*** Excerpted records ***
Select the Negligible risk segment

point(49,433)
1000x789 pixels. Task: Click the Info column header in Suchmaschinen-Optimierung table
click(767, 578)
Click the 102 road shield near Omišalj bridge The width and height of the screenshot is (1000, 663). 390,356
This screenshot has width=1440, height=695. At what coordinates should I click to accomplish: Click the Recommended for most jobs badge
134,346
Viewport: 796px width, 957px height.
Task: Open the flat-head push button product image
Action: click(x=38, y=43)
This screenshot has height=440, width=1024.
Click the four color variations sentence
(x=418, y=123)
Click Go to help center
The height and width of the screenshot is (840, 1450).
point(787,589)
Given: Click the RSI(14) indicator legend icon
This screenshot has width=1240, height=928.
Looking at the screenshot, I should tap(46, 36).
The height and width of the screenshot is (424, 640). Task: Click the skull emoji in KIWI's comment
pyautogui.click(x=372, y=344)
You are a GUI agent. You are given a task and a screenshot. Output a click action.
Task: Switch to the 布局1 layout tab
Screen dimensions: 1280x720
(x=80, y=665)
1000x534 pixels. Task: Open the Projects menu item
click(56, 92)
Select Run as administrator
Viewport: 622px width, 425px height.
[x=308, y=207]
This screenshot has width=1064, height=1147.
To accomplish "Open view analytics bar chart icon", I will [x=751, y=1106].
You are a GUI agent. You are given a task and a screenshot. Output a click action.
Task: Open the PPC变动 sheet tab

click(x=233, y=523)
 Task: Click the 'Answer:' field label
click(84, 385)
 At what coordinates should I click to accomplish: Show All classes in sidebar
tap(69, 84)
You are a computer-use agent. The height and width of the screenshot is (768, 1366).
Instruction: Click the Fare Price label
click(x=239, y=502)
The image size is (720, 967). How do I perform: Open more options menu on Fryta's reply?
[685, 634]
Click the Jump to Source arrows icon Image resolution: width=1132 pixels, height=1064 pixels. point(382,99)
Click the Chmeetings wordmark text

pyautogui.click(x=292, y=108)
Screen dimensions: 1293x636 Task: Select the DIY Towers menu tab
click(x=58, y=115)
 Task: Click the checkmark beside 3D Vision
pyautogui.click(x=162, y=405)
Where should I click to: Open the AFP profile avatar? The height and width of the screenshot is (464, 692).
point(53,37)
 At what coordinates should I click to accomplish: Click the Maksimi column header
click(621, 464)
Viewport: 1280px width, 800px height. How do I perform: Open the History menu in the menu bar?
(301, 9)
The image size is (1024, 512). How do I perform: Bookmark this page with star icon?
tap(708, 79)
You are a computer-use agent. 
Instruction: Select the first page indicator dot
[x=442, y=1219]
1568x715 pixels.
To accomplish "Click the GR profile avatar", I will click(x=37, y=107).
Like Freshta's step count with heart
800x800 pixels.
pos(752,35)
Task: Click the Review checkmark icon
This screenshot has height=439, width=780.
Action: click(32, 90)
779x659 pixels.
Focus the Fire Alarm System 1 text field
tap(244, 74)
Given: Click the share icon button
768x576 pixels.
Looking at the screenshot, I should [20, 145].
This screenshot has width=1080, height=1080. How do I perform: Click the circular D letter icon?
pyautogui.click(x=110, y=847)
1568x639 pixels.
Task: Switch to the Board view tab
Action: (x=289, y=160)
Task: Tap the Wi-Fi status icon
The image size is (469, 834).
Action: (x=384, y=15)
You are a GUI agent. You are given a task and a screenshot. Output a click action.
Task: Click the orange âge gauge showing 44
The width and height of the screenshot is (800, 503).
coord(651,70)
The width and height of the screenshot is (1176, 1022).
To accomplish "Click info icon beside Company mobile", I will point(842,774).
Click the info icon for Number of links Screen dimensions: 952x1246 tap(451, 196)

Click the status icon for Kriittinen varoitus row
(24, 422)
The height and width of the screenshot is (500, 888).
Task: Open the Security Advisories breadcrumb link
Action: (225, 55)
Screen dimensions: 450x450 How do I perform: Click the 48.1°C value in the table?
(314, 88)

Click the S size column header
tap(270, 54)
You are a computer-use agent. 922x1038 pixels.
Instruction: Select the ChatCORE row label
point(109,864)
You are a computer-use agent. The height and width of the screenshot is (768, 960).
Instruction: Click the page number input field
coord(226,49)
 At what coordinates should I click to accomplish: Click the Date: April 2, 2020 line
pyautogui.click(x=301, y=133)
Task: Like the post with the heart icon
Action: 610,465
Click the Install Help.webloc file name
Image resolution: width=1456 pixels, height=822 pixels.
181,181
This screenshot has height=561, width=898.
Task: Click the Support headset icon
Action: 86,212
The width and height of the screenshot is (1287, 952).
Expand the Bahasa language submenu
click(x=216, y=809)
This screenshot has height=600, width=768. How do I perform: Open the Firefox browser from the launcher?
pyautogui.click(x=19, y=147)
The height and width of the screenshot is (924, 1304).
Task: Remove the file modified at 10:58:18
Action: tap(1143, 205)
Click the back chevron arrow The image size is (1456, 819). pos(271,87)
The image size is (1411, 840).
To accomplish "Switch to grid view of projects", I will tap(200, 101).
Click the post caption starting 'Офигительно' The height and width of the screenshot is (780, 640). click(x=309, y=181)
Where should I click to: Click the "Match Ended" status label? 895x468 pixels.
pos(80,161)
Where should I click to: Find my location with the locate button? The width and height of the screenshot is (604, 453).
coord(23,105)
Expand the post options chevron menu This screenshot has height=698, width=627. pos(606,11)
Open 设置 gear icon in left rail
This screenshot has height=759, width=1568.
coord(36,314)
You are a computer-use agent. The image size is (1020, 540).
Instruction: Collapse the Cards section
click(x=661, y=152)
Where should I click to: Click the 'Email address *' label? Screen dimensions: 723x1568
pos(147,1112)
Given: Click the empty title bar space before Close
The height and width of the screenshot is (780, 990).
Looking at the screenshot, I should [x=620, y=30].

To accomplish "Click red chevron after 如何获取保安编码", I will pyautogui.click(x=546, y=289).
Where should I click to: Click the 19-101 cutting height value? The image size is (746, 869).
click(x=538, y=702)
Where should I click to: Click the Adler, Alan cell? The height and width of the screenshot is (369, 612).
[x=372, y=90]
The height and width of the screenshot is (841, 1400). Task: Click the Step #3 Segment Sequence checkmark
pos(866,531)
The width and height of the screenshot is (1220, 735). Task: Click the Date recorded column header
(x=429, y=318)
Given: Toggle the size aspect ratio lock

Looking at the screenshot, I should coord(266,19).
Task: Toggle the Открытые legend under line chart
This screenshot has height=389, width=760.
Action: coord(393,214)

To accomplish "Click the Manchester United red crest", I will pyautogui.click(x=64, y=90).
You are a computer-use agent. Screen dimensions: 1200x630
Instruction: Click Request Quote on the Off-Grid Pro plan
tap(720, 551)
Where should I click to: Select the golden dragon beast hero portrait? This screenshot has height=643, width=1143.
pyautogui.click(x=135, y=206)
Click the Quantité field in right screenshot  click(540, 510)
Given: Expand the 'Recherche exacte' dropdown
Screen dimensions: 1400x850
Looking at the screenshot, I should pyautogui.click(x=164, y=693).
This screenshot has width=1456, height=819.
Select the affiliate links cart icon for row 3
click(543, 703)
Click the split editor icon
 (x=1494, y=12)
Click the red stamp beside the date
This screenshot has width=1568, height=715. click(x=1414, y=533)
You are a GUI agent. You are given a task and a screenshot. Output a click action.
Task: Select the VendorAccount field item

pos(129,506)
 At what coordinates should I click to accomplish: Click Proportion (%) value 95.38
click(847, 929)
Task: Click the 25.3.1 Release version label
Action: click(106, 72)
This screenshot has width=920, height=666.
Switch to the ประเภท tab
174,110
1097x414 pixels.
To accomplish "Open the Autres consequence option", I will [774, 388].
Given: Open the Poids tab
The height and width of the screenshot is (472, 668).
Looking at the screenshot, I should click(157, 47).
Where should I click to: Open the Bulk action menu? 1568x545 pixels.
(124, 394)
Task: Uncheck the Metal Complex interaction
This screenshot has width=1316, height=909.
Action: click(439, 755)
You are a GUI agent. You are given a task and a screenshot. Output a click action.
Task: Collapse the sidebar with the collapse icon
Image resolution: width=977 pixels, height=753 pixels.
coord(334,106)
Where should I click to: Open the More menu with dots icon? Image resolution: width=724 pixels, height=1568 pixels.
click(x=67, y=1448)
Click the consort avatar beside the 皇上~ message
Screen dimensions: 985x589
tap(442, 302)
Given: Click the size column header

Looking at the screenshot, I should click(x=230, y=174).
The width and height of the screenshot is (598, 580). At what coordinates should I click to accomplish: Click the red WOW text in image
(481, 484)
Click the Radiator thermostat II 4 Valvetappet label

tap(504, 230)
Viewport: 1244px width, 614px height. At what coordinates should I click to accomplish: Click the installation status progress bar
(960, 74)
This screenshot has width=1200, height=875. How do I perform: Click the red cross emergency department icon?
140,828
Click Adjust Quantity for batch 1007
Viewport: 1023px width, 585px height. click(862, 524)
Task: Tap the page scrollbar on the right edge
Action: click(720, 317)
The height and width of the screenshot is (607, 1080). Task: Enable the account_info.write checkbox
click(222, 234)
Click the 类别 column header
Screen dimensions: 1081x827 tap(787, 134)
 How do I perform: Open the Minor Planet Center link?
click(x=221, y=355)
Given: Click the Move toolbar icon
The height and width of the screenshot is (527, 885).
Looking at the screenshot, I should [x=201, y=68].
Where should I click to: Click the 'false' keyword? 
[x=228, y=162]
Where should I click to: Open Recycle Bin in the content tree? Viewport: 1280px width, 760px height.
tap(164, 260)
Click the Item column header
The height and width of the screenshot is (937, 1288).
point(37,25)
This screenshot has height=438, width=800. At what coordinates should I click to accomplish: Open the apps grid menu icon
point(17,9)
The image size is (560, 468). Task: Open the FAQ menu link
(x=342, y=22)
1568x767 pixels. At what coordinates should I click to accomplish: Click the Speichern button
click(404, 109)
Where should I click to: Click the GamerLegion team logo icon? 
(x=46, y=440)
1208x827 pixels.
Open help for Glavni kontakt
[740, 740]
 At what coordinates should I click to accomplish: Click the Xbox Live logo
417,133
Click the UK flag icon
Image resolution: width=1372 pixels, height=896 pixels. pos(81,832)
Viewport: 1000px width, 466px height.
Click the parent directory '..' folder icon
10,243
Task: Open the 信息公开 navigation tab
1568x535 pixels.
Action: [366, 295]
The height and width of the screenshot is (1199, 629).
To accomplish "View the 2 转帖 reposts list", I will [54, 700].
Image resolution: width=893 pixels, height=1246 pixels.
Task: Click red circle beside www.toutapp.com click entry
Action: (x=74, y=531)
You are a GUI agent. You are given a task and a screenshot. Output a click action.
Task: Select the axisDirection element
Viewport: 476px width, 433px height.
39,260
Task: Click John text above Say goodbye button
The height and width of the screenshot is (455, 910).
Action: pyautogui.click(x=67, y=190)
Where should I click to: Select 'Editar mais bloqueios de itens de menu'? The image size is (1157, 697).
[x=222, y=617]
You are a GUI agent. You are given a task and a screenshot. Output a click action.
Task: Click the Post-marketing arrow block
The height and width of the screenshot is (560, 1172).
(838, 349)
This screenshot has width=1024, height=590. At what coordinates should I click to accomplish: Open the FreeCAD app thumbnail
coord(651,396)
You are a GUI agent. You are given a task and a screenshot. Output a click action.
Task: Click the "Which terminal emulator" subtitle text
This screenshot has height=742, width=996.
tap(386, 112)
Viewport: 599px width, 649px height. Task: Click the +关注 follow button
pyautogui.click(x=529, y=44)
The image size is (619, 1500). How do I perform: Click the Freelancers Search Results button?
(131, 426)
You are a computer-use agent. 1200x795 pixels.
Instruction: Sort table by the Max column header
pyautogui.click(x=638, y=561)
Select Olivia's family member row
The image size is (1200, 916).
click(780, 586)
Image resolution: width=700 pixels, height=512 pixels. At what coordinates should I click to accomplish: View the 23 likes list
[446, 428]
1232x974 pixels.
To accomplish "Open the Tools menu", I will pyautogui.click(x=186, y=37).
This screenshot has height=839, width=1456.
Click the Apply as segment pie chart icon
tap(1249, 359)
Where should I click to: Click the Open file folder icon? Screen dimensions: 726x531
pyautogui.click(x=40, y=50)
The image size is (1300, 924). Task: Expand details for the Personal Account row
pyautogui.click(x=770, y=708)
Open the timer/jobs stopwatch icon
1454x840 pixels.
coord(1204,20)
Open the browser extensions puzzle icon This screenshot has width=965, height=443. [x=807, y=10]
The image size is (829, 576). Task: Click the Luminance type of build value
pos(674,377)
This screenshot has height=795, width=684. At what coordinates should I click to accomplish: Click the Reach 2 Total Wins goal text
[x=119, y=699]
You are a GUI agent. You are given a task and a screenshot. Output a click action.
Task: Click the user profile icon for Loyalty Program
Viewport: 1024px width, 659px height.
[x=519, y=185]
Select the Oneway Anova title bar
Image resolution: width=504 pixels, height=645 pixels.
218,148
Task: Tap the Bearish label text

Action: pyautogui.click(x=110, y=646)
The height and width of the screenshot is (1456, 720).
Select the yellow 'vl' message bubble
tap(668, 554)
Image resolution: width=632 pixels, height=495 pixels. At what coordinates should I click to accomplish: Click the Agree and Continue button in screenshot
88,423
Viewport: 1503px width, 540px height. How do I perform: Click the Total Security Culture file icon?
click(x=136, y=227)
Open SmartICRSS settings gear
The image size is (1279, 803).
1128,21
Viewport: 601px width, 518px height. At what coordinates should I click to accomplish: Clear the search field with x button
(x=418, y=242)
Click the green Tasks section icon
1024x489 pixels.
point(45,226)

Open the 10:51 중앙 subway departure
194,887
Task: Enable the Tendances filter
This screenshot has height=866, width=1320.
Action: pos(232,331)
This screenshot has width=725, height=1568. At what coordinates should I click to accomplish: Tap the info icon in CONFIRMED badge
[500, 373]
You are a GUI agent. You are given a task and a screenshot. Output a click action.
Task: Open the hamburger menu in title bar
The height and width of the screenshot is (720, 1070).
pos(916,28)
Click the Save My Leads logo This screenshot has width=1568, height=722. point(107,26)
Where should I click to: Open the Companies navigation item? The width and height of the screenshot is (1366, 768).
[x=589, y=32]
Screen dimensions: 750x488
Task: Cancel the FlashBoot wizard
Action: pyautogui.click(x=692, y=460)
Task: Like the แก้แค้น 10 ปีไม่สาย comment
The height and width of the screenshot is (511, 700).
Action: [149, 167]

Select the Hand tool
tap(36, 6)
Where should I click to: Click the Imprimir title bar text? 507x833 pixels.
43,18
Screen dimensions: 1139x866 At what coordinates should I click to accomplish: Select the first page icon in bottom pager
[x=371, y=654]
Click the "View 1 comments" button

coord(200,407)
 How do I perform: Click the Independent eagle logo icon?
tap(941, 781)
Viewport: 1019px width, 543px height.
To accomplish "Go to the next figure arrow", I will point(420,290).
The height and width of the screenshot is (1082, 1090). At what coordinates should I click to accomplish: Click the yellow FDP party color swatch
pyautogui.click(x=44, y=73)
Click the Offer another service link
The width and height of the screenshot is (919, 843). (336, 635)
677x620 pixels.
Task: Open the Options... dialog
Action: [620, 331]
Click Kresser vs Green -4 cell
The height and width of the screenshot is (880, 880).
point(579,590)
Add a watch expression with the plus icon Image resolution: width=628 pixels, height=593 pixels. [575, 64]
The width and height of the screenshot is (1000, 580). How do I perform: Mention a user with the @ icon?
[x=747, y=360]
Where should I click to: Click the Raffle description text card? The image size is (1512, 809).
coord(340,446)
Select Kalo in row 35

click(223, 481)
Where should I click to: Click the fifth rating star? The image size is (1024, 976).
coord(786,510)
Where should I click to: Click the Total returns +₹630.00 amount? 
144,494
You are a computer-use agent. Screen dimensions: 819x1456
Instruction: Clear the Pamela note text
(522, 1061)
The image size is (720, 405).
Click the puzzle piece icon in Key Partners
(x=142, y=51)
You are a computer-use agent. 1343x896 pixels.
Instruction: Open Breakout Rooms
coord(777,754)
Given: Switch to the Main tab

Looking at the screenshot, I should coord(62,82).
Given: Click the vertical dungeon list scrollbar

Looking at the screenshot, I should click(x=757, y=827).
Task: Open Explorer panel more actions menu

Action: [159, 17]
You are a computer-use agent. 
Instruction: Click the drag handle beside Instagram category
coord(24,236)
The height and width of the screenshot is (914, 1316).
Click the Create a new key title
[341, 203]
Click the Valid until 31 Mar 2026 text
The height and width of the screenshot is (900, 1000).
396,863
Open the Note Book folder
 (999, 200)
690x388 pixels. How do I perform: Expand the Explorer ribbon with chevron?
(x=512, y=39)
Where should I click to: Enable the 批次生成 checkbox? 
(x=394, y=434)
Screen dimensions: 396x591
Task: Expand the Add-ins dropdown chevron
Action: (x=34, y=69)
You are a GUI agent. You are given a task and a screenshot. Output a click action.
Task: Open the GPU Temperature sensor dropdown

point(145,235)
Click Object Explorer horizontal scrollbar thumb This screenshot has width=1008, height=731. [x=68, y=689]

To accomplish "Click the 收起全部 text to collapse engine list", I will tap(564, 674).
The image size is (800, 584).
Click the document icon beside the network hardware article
*** End of Excerpted records ***
→ **Exercise goal**
Restate verbatim all lines from the start of the data through the line containing "This screenshot has height=440, width=1024.", with both ends kept.

→ **Reply to the exercise**
Select the Negligible risk segment

point(49,433)
1000x789 pixels. Task: Click the Info column header in Suchmaschinen-Optimierung table
click(767, 578)
Click the 102 road shield near Omišalj bridge The width and height of the screenshot is (1000, 663). 390,356
This screenshot has width=1440, height=695. At what coordinates should I click to accomplish: Click the Recommended for most jobs badge
134,346
Viewport: 796px width, 957px height.
Task: Open the flat-head push button product image
Action: click(x=38, y=43)
This screenshot has height=440, width=1024.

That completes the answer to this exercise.